I have this dataframe which contains user id and tags related to the user. what is the best way to filter out only those rows which has tags containing any one among this list. data_science = ['python', 'r', 'matlab', 'sas', 'excel', 'sql'] I have tried the below code in pandas, it does filter out to a certain extent but it gives tags which has any tag similar to the list. for example, for sql, it throws sql-server. Could you suggest a better approach?
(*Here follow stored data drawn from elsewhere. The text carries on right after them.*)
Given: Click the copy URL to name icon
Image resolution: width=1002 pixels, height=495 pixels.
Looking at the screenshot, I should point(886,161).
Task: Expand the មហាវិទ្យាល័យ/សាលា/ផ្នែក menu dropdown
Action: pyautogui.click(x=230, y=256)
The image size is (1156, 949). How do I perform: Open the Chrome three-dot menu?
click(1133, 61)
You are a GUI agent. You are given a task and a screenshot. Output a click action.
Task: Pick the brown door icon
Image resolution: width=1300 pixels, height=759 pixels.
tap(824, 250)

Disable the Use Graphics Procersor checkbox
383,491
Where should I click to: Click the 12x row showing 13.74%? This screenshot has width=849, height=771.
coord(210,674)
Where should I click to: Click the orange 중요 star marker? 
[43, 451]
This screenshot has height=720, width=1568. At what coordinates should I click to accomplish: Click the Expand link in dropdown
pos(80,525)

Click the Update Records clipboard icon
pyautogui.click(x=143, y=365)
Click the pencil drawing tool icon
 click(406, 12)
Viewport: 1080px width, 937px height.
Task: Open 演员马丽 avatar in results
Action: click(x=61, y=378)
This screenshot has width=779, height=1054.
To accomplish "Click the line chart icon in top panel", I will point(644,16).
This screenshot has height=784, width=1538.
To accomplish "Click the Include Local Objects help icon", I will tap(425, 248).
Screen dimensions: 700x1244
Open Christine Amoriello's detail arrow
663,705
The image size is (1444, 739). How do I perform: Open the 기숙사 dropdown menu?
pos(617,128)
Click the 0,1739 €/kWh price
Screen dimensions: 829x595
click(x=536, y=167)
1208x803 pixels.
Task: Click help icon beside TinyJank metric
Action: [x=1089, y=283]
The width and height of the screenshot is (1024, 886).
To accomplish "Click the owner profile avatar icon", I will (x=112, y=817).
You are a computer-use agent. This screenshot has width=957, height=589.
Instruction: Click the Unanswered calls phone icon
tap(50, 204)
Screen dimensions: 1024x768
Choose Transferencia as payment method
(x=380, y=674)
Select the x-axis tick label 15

df_ds = df_combo[df_combo["Tag"].astype(str).str.contains('(python|excel|sql|matlab)', regex=True)]
Deb
  • 37
  • 4
  • Please don't add links to pictures of your data: provide a sample. [MRE] For example, `data = df.combo.head().to_dict(): df_combo = pd.DataFrame(data)`. You would need to replace `df_combo.head().to_dict()` with the actual values returned. – Alexander Nov 13 '20 at 03:20
  • Thank you very much ! Will share a sample next time. – Deb Nov 13 '20 at 03:52

1 Answers1

0

I think a possible simpler approach, but perhaps verbose is this:

# create a set with the queried tags
tags = {'python', 'r', 'matlab', 'sas', 'excel', 'sql'}
# create an auxiliary column where all the tags are separated elements of a set 
df_combo['Tag-set'] = df_combo['Tag'].str.split(',').apply(lambda x: [e.strip() for e in x]).tolist() 
# use sets to check the intersection
df_combo['Tag-set'] = df_combo['Tag-set'].apply(set)
# filter the list
df_fd = df_combo[df_combo['Tag-set'].apply(lambda x: len(x & tags) > 0)]

The idea is to clean all the strings using split and strip, and then keep only those where the intersection has at least one element.

Mateo Torres
  • 1,545
  • 1
  • 13
  • 22